Hiding in my room, safe within my womb,
I touch no one and no one touches me.
—Paul Simon, “I Am a Rock”
The armor I’ve constructed is far more sophisticated than I had ever planned, and far more complicated to dismantle than I had ever imagined. Constructing it came easily, because I kept at it steadily all my life. When you do something slowly and steadily, you don’t realize how much you accomplish.
I have a pretty good essay on intimacy that I’ve been polishing for thirty years. It says, if I do say so myself, some pretty good, pretty right-on things about the role of vulnerability in creating intimacy. I thought that because I could write and speak glibly on the subject, my guards would not be difficult to deconstruct. But they are, and being myself—something I thought I was pretty good at—is going to be the hardest thing I’ve ever done.

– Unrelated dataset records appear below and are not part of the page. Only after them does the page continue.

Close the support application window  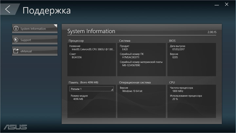(226, 5)
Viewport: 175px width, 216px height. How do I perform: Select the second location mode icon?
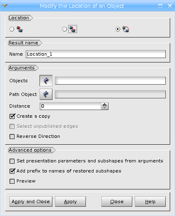tap(73, 29)
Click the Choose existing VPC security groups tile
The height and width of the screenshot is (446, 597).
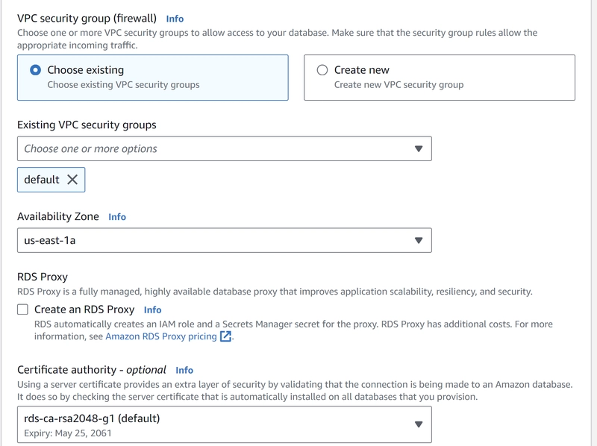pyautogui.click(x=153, y=78)
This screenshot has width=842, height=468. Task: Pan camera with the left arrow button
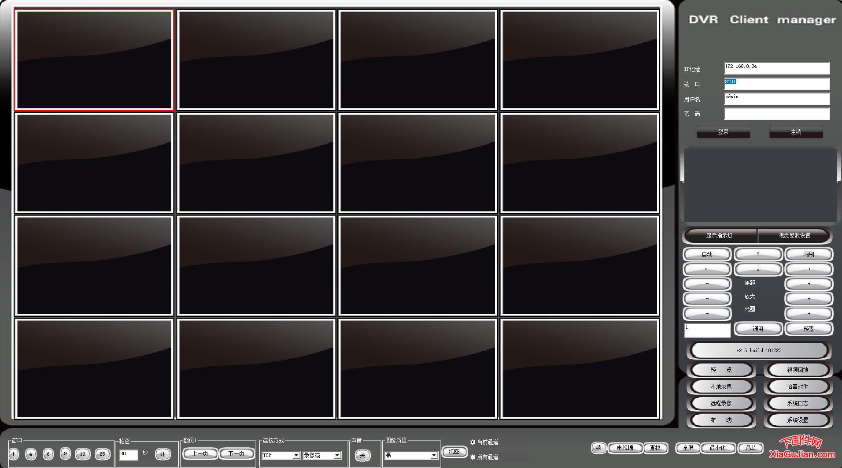pos(707,269)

I think Jung was on to something bigger than I realized: self-acceptance is easy when “the Self” doesn’t include the Shadow. But the Self does include the Shadow.
I have been out of the closet for half my life now–actually, just a little over half my life. But I still own that closet. I haven’t looked in it for a long, long time. Jung called the closet The Shadow: that which we keep in the dark, keep hidden, probably from ourselves, certainly from others. We can ignore closets really well for a long, long time, especially if we keep them neatly packed and archived.
But as anyone who’s ever moved knows, you still own the stuff in the closet, and if you want to move, you’ve got to deal with the stuff that’s in there. The house isn’t cleared out if the closets are still full.
You can love the stuff that’s in the closet if you don’t have to deal with it, because once it’s packed away, it’s only theoretically yours.
I can say that I embrace myself with all my fears because I only think that I have fear theoretically. But it is beginning to dawn on me, now that that closet is being opened from time to time, and someone new is asking, “So, what’s this thing here?” that I don’t really want to talk about it. I’d rather give a one-word answer and change the subject.
I don’t get to love only the face that I’ve constructed and call it self-love. I have to love the whole thing, what I display and what I try to hide, in order for it to count.